Em todo o País, há um festival de falta de rigor técnico e de qualidade de gestão. Como consequência, sobram equipamentos caros adquiridos por capricho de alguém quando não eram necessários. E faltam equipamentos e pessoas para o básico. As equipes de saúde e médicos de família são uma obviedade que grande parte do Brasil resiste em adotar até porque, por diversos interesses, a política prefere a obra física. Serviços simples e bons não tem festa de inauguração. …E ainda são mais baratos que prédios em grande parte construídos sem planejamento e que depois ficam subutilizados. 

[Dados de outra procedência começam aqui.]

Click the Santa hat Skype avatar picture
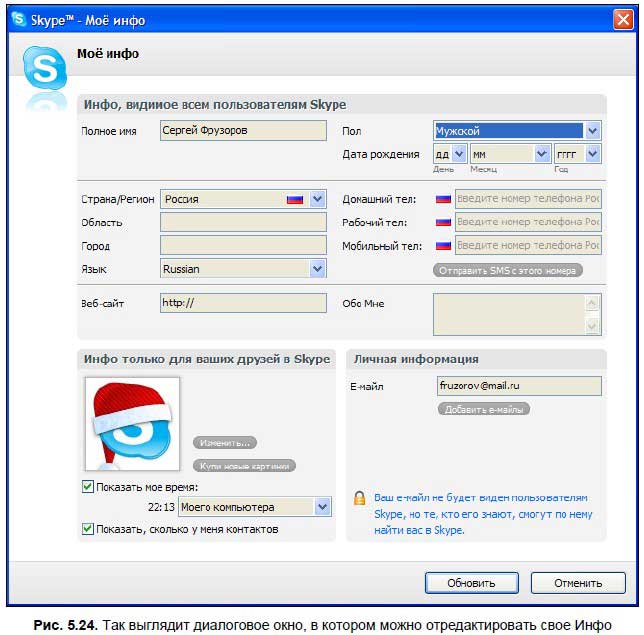Viewport: 644px width, 635px height. pos(132,423)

O Coronavírus foi claro: nossos recursos em saúde estão mal planejados e mal distribuídos.E a proposta de um sistema que parte de um atendimento básico, disponível para todos; atendimento de média complexidade regionalizado; e de alta complexidade concentrado em centros de alta especialização não passa, salvo exceções, de um discurso que não confere com o mapa hoje conhecido sobre respiradores, leitos, profissionais.
 
3. O Coronavírus foi especialmente duro com nossas autoridades. Revelou a dificuldade constrangedora de muitos de nossos líderes, por conta de uma cultura política arcaica e desumana, em colocar, ao menos diante de tragédias, o serviço aos cidadãos acima de qualquer outra prioridade.

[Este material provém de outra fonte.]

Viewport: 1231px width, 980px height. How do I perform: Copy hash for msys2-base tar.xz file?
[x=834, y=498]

Como ocorreu em Brumadinho, nos constantes deslizamentos e enxurradas, agora no Coronavírus assistimos um festival de comportamentos que, sejamos objetivos, não estão à altura da responsabilidade que o voto popular conferiu. O desrespeito à Ciência, o confronto diário entre quem deveria ao menos temporariamente trabalhar de forma coordenada, a transformação de entrevistas informativas em desfile de vaidades, a prioridade do distante 2022 sobre o angustiante 2020 – tudo isto apareceu de forma mais transparente que nunca.
 
4. O vírus passou ainda o atestado que faltava no crime cometido no Brasil, especialmente nos últimos tempos, contra a pesquisa básica e o apoio à Ciência. Aliás, pior: o Coronavírus mostrou um Brasil, minoritário mas poderoso, que desdenha da Ciência. E nos deixou mundialmente ridicularizados como sociedade com um Presidente na contramão do bom senso e do que é comprovado pela inteligência científica. Tudo para ganhar, de forma provavelmente inútil para fins eleitorais, uma certidão de defensor de empregos.
5. E, graças ao Coronavírus, veio para a primeira página da nossa vida o que teimamos em manter sob o tapete na nossa rotina: a impossibilidade de uma vida saudável ou, mesmo de enfrentamento à doenças, com a desigualdade, a miséria, o esgoto a céu aberto em que vivem a maioria dos brasileiros. 
 
6. Por último, e finalmente algo positivo, o Coronavírus mostrou a solidariedade do brasileiro. Mas também apontou como esta solidariedade ao mesmo tempo que comove pela multiplicação de iniciativas bem intencionadas corre o risco  de desperdiçar recursos pela falta de foco ou de coordenação. E, pior, pela possibilidade de que quando a miséria sair das das manchetes, a mobilização desapareça como já ocorreu após tantas outras tragédias.
 
O verdadeiro Brasil apareceu infelizmente graças ao Coronavírus. Quando ele passar, voltaremos a desconhecer a importância e as fragilidades de um sistema básico de saúde? Nossas autoridades não vão aprender nada com as irresponsabilidades ou ações meramente midiáticas que cometeram? E, em um cenário de muito maior desemprego e muito maior desigualdade, qual tapete encobrirá o tamanho de nossa miséria?
 
Como em tantas outras epidemias, a Ciência acabará encontrando vacinas e, pela força do conhecimento, eliminará esta ameaça. Mas e nós, a sociedade brasileira, quando e como buscaremos vacinas e remédios para os gravíssimos problemas que o Coronavírus mostrou?